Шли пленные, безоружные немцы. Много, очень много немцев. Всего несколько часов, как наступила тишина, а их уже построили в колонны и гнали в тыл. И они шли, спотыкаясь и падая. Синцов видел, как кто-то упал, его приподняли под мышки и повели. Потом наступил перерыв, показалось, что все немцы прошли. Но это только показалось: через несколько минут о борт уже терлась плечами новая колонна. Во главе ее шло несколько офицеров, тоже изможденные, небритые, худые, в пилотках и меховых шапках с опущенными ушами. А за ними опять солдаты, солдаты…
В машину поспешно влез водитель, захлопнул дверцу и нажал на стартер. Теперь уже не немцы шли мимо машины, машина мимо них – долго, километр или полтора, и Синцов все смотрел на них, не в силах оторваться: неужели мы их столько взяли?
Когда наконец обогнали голову колонны и выехали на чистое место, водитель сказал:
– Отвоевались, товарищ капитан.
Синцов повернулся, подумав, что водитель имеет в виду его, но по выражению лица солдата понял, что тот говорит не о нем, а о немцах, мимо которых только что проехали.
– Да, отвоевались, – сказал Синцов вслух о немцах и подумал о себе: «А я?» Да, и ты тоже отвоевался. И все это уже в прошлом: и назначение в батальон, и вопрос Пикина «как, справитесь?», и твой ответ «справлюсь», и первое знакомство со всеми, вместе с кем пришлось воевать, и хмурый Туманян, и уже неживой теперь Левашов, и Рыбочкин с его стихами, и «декабрист» Завалишин, и Ильин, принявший вместо тебя батальон. Все позади: и первый бой, и последний, и все, что было между ними. А впереди только госпиталь под номером сто пятьдесят три.
Номер этот записан и дан Ивану Авдеичу, которого, несмотря на его возражения, не взял с собой дальше медсанбата, обнял, расцеловал и не взял. И Иван Авдеич теперь тоже там, позади, наверно, топает обратно в батальон, а может, уже и дошел. Вещевой мешок со всем твоим имуществом и с несколькими без твоего ведома запасенными банками консервов удобно пристроен в кабине, у тебя в ногах – последнее, что Авдеич успел и смог для тебя сделать.
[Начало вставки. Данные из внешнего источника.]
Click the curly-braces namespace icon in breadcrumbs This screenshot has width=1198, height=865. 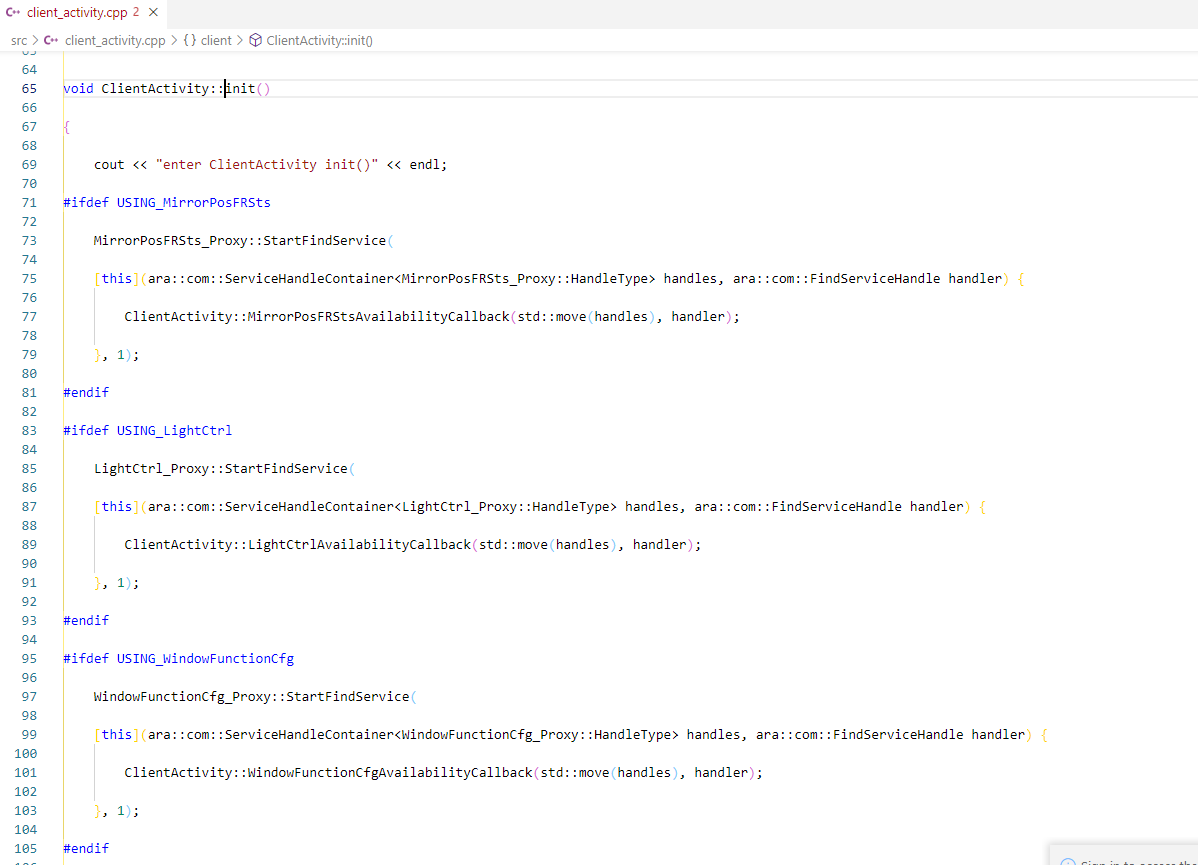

Хотя нет, неправда! Еще одно может сделать и сделает. Когда прощались, попросил его, чтобы, если в батальоне снова появится военврач Овсянникова, рассказал ей о ранении в точности, не прибавляя и не убавляя, и дал номер госпиталя. На секунду подумал: хорошо, если бы она была рядом там, когда ранили. И сразу же отмахнулся от этой мысли: не дай бог!
Сейчас, когда обогнали колонну немцев, он, перестав на них смотреть, опять почувствовал в руке незатихающую боль. Вынул из ватных брюк часы и, как во сне, услышал Танин голос под утро: «Мне пора».
Неужели все это было той, прошлой ночью, с которой не минуло еще и полутора суток? И она была у него, и брала, и поворачивала его руку, и смотрела на эти черные со светящимися стрелками часы, которые ему вдруг захотелось сейчас подарить ей на память, чтобы носила. Только когда он ее увидит, вот в чем вопрос. И вообще, как все будет теперь у них? Он не подумал сейчас о себе, как о человеке, потерявшем руку и поэтому обязанном заново взглянуть на свои отношения с женщиной. Наверно, было что-то такое в Тане, что не позволило ему подумать об этом. Он просто подумал, что теперь у них все окончательно запуталось: что с ним будет и куда он попадет после того, как вылечится? Что будет для него возможно и что невозможно, где будет он и где окажется она?